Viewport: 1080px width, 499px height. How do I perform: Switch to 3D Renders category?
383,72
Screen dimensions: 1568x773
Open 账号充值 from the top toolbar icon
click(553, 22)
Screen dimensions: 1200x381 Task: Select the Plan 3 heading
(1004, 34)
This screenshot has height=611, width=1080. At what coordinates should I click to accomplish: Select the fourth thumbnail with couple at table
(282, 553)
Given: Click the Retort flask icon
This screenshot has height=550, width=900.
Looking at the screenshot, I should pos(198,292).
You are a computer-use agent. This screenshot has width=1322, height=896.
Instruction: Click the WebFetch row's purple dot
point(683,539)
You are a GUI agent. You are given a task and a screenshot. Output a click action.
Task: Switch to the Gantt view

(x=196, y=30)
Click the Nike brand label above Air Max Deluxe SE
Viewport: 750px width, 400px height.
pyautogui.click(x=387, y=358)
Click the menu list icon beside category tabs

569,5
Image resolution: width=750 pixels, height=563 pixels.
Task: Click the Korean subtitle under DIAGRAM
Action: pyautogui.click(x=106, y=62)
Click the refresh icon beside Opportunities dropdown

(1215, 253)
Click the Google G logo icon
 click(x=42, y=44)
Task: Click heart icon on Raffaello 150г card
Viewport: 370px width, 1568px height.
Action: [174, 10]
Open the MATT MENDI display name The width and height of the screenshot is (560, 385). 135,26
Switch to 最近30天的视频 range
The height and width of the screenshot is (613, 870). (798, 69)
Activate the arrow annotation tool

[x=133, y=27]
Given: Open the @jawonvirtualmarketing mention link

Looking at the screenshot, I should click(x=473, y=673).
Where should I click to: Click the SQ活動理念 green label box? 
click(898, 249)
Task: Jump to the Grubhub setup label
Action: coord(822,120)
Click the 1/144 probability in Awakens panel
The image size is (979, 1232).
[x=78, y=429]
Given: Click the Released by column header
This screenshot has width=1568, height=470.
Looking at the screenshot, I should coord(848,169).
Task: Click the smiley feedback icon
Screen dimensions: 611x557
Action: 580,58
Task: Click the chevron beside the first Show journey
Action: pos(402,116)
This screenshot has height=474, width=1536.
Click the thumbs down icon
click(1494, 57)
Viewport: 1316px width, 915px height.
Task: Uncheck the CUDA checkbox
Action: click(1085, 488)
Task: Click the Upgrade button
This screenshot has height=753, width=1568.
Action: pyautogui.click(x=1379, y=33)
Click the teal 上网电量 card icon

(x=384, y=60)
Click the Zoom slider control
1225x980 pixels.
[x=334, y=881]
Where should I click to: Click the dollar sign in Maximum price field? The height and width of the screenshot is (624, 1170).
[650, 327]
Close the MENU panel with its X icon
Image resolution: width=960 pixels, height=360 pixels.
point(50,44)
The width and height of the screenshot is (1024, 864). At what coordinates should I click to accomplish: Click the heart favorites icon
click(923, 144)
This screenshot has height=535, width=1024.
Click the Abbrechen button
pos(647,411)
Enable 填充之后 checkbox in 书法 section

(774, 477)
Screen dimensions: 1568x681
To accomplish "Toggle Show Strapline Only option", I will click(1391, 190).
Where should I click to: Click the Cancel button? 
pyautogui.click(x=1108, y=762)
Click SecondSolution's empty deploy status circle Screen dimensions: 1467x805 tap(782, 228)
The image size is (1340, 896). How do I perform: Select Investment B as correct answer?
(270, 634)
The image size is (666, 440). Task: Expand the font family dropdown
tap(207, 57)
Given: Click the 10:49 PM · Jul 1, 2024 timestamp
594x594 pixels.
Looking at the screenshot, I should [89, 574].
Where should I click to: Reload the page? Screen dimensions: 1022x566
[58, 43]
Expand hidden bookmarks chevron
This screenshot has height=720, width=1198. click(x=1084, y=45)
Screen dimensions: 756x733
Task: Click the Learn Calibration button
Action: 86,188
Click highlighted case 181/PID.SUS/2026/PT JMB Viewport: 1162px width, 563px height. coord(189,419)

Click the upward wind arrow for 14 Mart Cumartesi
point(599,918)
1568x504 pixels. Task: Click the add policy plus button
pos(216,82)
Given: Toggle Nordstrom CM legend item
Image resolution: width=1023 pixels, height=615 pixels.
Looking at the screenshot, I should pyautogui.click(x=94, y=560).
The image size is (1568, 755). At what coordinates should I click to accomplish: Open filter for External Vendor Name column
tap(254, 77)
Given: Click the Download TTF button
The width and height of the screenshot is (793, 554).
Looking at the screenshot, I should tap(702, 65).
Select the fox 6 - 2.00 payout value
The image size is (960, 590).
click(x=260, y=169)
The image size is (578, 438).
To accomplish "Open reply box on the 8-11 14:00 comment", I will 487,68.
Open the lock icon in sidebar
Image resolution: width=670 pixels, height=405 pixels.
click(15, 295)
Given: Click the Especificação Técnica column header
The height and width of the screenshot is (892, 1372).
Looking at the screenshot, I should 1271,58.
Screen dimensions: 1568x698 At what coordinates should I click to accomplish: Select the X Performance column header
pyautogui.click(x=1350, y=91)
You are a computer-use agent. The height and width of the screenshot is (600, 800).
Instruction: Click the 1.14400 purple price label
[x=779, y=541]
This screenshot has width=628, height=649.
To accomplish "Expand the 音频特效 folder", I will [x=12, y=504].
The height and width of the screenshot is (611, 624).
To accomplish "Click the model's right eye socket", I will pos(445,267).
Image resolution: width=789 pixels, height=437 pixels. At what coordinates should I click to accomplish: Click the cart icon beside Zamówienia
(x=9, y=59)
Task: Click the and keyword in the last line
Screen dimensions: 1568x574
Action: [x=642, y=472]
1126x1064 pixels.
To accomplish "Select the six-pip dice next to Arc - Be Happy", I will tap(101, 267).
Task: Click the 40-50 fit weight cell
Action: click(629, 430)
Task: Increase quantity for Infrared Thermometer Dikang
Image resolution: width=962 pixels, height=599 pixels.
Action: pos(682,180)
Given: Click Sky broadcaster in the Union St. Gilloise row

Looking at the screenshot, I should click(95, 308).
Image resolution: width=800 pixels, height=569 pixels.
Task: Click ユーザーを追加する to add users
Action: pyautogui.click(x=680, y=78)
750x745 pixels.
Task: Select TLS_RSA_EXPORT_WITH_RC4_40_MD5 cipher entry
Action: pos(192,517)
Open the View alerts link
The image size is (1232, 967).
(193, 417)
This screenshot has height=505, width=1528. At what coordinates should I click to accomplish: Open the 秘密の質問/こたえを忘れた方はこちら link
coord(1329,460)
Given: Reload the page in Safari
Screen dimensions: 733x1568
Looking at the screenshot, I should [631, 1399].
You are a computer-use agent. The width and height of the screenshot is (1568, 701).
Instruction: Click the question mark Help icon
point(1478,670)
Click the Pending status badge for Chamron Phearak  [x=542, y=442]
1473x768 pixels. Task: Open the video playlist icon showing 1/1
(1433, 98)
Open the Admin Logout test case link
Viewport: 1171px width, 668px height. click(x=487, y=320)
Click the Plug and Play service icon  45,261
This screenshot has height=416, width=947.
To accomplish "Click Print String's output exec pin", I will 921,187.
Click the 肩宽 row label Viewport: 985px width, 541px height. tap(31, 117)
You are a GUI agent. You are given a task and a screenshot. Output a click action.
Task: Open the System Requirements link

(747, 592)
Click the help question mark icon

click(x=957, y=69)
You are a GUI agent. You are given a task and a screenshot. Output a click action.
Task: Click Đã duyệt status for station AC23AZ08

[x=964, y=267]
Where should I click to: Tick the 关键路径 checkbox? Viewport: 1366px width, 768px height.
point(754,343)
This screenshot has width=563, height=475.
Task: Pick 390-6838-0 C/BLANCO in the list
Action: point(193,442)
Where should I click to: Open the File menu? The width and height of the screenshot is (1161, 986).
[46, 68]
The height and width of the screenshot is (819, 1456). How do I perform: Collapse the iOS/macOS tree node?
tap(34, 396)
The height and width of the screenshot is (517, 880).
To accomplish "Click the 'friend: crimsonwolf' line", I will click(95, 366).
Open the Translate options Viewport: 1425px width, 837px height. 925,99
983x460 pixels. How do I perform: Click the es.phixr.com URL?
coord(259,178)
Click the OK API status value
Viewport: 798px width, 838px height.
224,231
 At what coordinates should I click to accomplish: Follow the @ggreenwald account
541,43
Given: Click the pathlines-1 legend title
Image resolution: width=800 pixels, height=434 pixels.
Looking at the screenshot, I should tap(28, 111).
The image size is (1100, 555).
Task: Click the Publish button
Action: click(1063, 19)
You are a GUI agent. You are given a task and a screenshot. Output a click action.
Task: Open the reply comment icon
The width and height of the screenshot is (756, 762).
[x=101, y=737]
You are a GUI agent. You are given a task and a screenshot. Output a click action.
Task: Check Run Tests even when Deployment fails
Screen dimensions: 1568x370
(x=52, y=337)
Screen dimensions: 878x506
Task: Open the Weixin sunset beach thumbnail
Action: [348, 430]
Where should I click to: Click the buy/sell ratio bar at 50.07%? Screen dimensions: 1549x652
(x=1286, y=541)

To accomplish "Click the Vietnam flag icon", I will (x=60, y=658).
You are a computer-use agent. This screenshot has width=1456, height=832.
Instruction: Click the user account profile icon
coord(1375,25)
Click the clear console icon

+ + + + + + +

#### To do
Lines containing the string "reply" in the entries above should be counted. State that number alone.

#### Output
2